------ Records to process ------

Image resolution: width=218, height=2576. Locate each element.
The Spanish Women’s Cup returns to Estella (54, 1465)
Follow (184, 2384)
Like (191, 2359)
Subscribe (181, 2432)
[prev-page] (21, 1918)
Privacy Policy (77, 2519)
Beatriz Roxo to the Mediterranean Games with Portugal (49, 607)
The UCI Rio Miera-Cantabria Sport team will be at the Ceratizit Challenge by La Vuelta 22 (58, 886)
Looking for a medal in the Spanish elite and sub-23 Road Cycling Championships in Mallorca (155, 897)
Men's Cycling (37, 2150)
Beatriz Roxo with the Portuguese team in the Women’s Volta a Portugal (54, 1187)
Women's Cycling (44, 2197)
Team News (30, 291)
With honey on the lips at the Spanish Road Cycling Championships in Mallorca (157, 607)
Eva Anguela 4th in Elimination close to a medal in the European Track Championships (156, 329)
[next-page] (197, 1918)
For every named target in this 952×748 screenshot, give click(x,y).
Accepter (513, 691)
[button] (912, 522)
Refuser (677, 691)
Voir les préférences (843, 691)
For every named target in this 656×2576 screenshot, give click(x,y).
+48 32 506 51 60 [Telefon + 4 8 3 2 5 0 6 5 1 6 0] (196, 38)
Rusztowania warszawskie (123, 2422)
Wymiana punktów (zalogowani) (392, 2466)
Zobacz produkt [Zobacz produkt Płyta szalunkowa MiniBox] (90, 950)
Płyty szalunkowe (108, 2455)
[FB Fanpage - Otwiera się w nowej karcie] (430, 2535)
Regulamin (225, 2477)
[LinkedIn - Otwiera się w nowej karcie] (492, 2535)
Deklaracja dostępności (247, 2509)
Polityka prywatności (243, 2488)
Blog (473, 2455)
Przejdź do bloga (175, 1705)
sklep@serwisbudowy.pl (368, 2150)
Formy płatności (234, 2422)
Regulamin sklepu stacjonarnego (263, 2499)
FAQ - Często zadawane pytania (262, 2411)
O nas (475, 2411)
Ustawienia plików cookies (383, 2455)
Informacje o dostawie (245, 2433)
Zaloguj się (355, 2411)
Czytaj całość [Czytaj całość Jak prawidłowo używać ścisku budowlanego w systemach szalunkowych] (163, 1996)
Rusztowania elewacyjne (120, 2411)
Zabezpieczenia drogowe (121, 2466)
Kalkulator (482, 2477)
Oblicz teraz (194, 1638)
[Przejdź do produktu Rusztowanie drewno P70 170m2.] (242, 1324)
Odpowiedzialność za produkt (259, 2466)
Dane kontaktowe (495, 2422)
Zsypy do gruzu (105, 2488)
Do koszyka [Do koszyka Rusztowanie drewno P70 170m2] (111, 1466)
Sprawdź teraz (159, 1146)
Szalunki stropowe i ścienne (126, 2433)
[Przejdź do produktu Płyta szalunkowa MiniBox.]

------

(Goal)
Please revise the material above, changing "Privacy Policy" to "Privacy Notice" and leaving everything else unchanged.

(Written response)
Image resolution: width=218, height=2576. Locate each element.
The Spanish Women’s Cup returns to Estella (54, 1465)
Follow (184, 2384)
Like (191, 2359)
Subscribe (181, 2432)
[prev-page] (21, 1918)
Privacy Notice (77, 2519)
Beatriz Roxo to the Mediterranean Games with Portugal (49, 607)
The UCI Rio Miera-Cantabria Sport team will be at the Ceratizit Challenge by La Vuelta 22 (58, 886)
Looking for a medal in the Spanish elite and sub-23 Road Cycling Championships in Mallorca (155, 897)
Men's Cycling (37, 2150)
Beatriz Roxo with the Portuguese team in the Women’s Volta a Portugal (54, 1187)
Women's Cycling (44, 2197)
Team News (30, 291)
With honey on the lips at the Spanish Road Cycling Championships in Mallorca (157, 607)
Eva Anguela 4th in Elimination close to a medal in the European Track Championships (156, 329)
[next-page] (197, 1918)
For every named target in this 952×748 screenshot, give click(x,y).
Accepter (513, 691)
[button] (912, 522)
Refuser (677, 691)
Voir les préférences (843, 691)
For every named target in this 656×2576 screenshot, give click(x,y).
+48 32 506 51 60 [Telefon + 4 8 3 2 5 0 6 5 1 6 0] (196, 38)
Rusztowania warszawskie (123, 2422)
Wymiana punktów (zalogowani) (392, 2466)
Zobacz produkt [Zobacz produkt Płyta szalunkowa MiniBox] (90, 950)
Płyty szalunkowe (108, 2455)
[FB Fanpage - Otwiera się w nowej karcie] (430, 2535)
Regulamin (225, 2477)
[LinkedIn - Otwiera się w nowej karcie] (492, 2535)
Deklaracja dostępności (247, 2509)
Polityka prywatności (243, 2488)
Blog (473, 2455)
Przejdź do bloga (175, 1705)
sklep@serwisbudowy.pl (368, 2150)
Formy płatności (234, 2422)
Regulamin sklepu stacjonarnego (263, 2499)
FAQ - Często zadawane pytania (262, 2411)
O nas (475, 2411)
Ustawienia plików cookies (383, 2455)
Informacje o dostawie (245, 2433)
Zaloguj się (355, 2411)
Czytaj całość [Czytaj całość Jak prawidłowo używać ścisku budowlanego w systemach szalunkowych] (163, 1996)
Rusztowania elewacyjne (120, 2411)
Zabezpieczenia drogowe (121, 2466)
Kalkulator (482, 2477)
Oblicz teraz (194, 1638)
[Przejdź do produktu Rusztowanie drewno P70 170m2.] (242, 1324)
Odpowiedzialność za produkt (259, 2466)
Dane kontaktowe (495, 2422)
Zsypy do gruzu (105, 2488)
Do koszyka [Do koszyka Rusztowanie drewno P70 170m2] (111, 1466)
Sprawdź teraz (159, 1146)
Szalunki stropowe i ścienne (126, 2433)
[Przejdź do produktu Płyta szalunkowa MiniBox.]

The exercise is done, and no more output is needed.